#### EXTRAIT

News - 26.09.2021

Tunisie : Pour un état d’exception fédérateur

Tunisie : Pour un état d’exception fédérateur

Par Mondher Rezgui. Chercheur en Sciences Politiques. Tunis, le 25 septembre 2021 - Après un discours présidentiel fort instructif adressé en direct aux tunisiens à partir de Sidi Bouzid en début de soirée du lundi 20 septembre 2021, ponctué deux jours après, par la promulgation, le 22 septembre 2021, du «décret présidentiel no 117-2021 relatif à des mesures exceptionnelles», le président de la république vient de traduire des intentions déjà solennellement exprimées, formulées et publiquement déclarées, provoquant une divergence notoire dans les rangs tunisiens au niveau de la forme, mais consolidant, au niveau du fond, un consensus déjà atteint par la classe politique tunisienne dès l’annonce officielle du recours au fameux article 80 de la constitution tunisienne le 25 juillet 2021.

Qu’est ce qui unit les tunisiens de tout bord?

Il s’agit principalement d’un constat d’échec cuisant d’une sombre décennie tunisienne où les erreurs, les revers, les maladresses, les incohérences, et les contre-performances dans la gestion de la chose publique se multiplièrent exponentiellement sans épargner aucun secteur d’activité dans cette sphère.
 Ce ne sont pas les exemples qui manquent dans cette perspective tellement ils sont généralisés, bien assourdissant et à la limite de l’ostentatoire.

C’est cet état des lieux catastrophiquement déliquescent et volontairement débridé au vu et au su de tous, jouissant d’un laisser-aller criminel observé par des protagonistes puissants mais invisibles bénéficiant d’une impunité inexplicable. Certains acteurs nationalistes avaient épisodiquement tiré la sonnette d’alarme mais cela n’empêcha pas ce processus effréné de continuer sa descente au bas fond de la médiocrité dans toutes ses dimensions économiques, politiques et sociales. Ce processus de dégradation soutenue et accélérée fera preuve de surdité hermétique face aux appels au secours exprimés ici et là dans le pays par des tunisiens exaspérés par des promesses jamais tenues et surtout par une dégradation de plus en plus accélérée de leur quotidien leur confisquant ainsi tout espoir d’un futur meilleur autant pour eux que pour les générations à venir.

########
#### DONNÉES FOURNIES

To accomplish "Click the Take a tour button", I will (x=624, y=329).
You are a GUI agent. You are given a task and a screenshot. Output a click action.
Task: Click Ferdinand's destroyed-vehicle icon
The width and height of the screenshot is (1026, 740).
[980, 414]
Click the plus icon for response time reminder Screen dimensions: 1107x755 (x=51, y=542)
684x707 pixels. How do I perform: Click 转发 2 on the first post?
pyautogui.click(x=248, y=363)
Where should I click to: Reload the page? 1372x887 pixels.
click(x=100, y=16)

########

__EXERCICE ÉCRIT__
Poursuivez l'article sur l'état d'exception en Tunisie à partir de sa dernière phrase.

__RÉPONSE CI-DESSOUS__
Cette faillite constatée ne fut bloquée qu’à travers un soulèvement populaire généralisé qui décria de manière insistante les institutions et les partis politiques considérés responsables d’une déviation usurpatrice au moyen d’un processus réformateur initié à l’origine par la révolution du 14 janvier 2011 et censé réhabiliter les valeurs du travail de la liberté et de la dignité pour tous sur la base de l’équité et de la justice d’où l’appellation «la révolution de la dignité » des Tunisiens.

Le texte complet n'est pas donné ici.